Sonya Coward, a Statscan senior economist, said there was a similar trend among mortgage lending from the banks.

The average value of a non-bank mortgage fell 7 per cent to $246,802 in the second quarter from the previous period. Statscan said increased sales in lower-priced properties such as condominiums and townhouses could have accounted for the smaller mortgages.

Over all, mortgage brokers say alternative lending has become more popular since Ottawa introduced its mortgage stress test that requires borrowers to prove they can make their loan payments at a higher interest rate. The rules, known as B-20, require borrowers to qualify at a mortgage rate that is two percentage points above the going rate or to qualify at the Bank of Canada’s five-year rate, whichever one is higher.

That has made it harder for potential home buyers to get a mortgage from a bank that complies with B-20 and pushed some Canadians to non-bank lenders for their home purchases.
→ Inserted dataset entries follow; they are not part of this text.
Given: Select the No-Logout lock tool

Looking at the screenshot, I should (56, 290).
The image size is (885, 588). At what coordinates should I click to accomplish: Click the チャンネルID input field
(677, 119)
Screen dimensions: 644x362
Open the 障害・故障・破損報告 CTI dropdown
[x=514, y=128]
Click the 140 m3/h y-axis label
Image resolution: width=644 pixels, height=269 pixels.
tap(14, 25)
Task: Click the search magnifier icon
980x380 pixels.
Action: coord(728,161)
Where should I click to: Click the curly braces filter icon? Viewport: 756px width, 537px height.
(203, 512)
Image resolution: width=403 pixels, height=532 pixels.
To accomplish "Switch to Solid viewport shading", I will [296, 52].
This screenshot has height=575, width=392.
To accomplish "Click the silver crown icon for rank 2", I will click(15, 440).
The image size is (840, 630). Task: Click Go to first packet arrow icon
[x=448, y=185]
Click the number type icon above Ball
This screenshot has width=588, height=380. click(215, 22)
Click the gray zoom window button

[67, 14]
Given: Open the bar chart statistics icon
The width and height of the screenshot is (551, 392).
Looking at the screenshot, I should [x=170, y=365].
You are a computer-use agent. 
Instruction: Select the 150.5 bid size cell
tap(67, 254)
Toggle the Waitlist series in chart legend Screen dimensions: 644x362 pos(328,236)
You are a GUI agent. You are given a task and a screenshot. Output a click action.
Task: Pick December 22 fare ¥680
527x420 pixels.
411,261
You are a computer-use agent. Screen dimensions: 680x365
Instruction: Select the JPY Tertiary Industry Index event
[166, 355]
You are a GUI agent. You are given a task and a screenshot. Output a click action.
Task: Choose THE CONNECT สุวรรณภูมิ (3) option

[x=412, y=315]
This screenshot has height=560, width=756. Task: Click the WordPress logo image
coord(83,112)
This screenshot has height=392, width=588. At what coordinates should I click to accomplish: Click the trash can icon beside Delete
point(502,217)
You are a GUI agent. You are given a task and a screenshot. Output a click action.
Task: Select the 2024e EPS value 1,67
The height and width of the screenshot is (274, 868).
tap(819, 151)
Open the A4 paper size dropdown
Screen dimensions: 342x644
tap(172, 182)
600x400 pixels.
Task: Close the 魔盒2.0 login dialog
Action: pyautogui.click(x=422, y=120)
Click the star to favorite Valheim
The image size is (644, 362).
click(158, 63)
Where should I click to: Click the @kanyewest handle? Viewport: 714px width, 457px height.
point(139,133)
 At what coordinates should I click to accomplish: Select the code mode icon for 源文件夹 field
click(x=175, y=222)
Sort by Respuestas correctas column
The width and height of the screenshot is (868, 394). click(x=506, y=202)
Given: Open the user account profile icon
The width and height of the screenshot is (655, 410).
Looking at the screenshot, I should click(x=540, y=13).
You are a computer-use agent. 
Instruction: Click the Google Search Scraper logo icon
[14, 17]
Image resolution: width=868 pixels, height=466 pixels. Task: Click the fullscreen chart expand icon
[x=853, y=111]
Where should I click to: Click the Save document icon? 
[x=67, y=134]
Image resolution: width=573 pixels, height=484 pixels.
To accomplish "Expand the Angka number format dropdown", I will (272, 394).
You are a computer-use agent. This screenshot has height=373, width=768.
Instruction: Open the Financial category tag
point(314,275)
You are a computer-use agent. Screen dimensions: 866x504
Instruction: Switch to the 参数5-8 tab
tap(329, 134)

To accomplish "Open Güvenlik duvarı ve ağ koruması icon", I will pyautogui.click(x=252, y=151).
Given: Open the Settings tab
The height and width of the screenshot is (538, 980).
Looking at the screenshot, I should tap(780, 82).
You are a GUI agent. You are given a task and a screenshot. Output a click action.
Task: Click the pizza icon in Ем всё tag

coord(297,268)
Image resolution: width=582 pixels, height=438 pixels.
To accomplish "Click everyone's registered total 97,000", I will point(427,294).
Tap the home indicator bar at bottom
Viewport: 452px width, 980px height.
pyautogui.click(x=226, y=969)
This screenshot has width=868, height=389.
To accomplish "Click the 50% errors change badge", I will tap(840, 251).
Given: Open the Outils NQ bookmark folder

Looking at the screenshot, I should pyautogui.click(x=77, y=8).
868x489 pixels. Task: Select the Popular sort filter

“There is a direct correlation between B-20 and that trend,” said Benjamin Tal, deputy chief economist with CIBC. “In some ways, we are transferring risk from the regulated segment of the market to the less regulated segment of the market,” he said.

The Statscan survey suggested that borrowers are making their payments on time. The total number of mortgages in arrears more than 90 days decreased 12 per cent to 3,656 in the second quarter from the previous period.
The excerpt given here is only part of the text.